Наступил день регистрации нашего брака. В свидетели я пригласил своего товарища и его девушку. Расписывалось много пар. Фаина в белом платье выглядела очень красивой, она была настоящей невестой, и все смотрели на нее. После регистрации мы поехали домой, где был накрыт стол.
— Я буду жениться, как вы, — позавидовал нам мой товарищ, — без машин, без застолий с морем разливанного, без пошлых речей.
Посидели за столом, выпили бутылку шампанского, причем, Фаина совсем не пила, и товарищ с девушкой ушли, пожелав нам счастья.
Мы слушали музыку, смотрели телевизор, и я почему-то со страхом ждал вечера, ночи. Что-то тосковало во мне. Я думал о том, что Фаина не станет мне ближе, чем была до этого. Страх я замечал и в ее глазах. Мы оттягивали минуту, когда должны лечь в постель.
Было уже поздно. Я выключил свет, но в комнате все равно оставалось светло от уличного фонаря, горевшего напротив. Фаина попросила, чтобы я отвернулся. Я слышал, как она зашуршала одеялом.
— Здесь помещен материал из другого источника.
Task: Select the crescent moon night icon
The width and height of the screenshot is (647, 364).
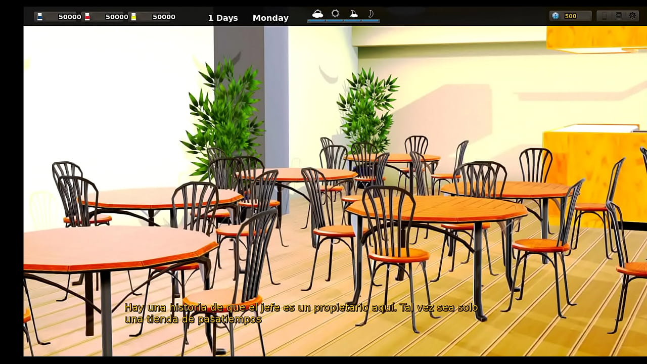Action: (371, 14)
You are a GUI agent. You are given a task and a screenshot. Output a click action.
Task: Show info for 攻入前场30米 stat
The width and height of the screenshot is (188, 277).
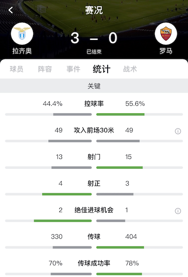point(178,131)
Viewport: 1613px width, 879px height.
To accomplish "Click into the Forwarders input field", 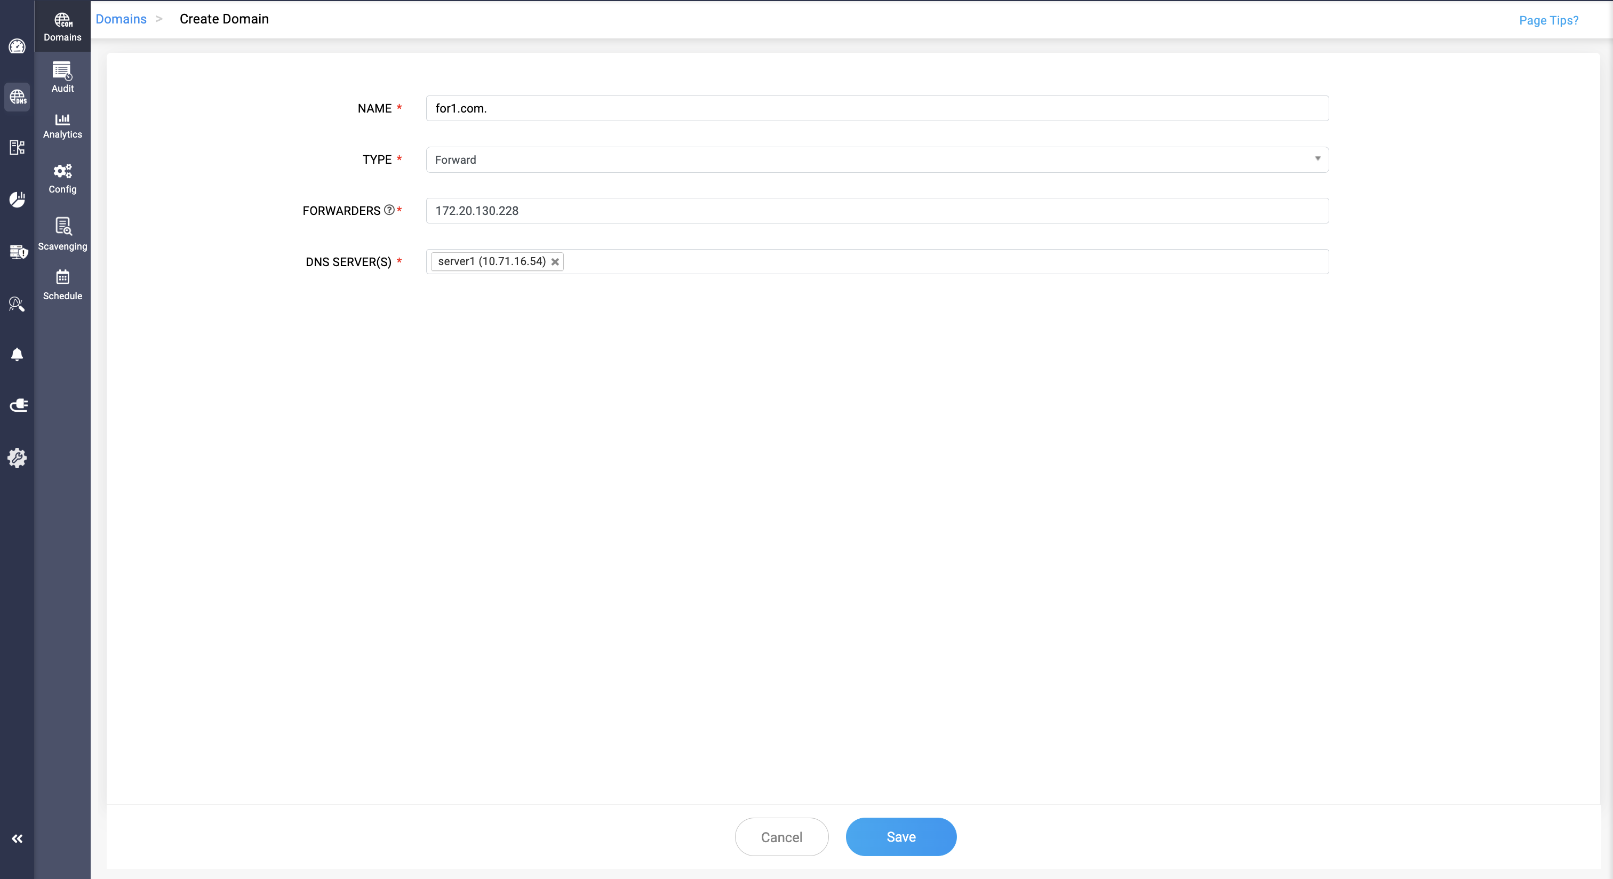I will click(x=877, y=211).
С замирающим трепещущим сердцем я подошел и не успел прикоснуться к ней, как она вздрогнула, лицо ее исказилось, волна прошлась по нему от внутреннего толчка, Я держал Фаину за руки, и такая неземная бесовская сила была в ее руках, что я не мог их удержать. Меня охватил ужас, чувство непоправимой беды. Включил свет, и он больно ударил меня по глазам. В ярком свете все предстало еще страшнее: бледная, Фаина лежала без сознания, и тело ее было сведено судорогой. Я метался но квартире, хотелось кричать, звать на помощь. Я намочил полотенце холодной водой и приложил к ее лбу. Фаина тихо застонала, стала дышать ровнее, тело расслабилось, она открыла глаза, в которых еще оставалась боль.
— Теперь я тебе неприятна, — заговорила она слабым голосом.
— Фаина, милая, успокойся. — Я старался делать вид, что ничего не произошло.
Только теперь я до конца понял душу Фаины, прозрачную и чистую, словно вода в роднике. Ничего больше не нужно, только чувствовать ее душу, любившую меня огромной любовью, и самому давать такую же любовь.
Так мы провели свою первую брачную ночь, лежа без сна, тихо переговариваясь.
С Фаиной случился, как я узнал позднее, эпилептический припадок.
Все наши попытки близости заканчивались припадками Фаины, и с каждым разом они становились продолжительнее и тяжелей.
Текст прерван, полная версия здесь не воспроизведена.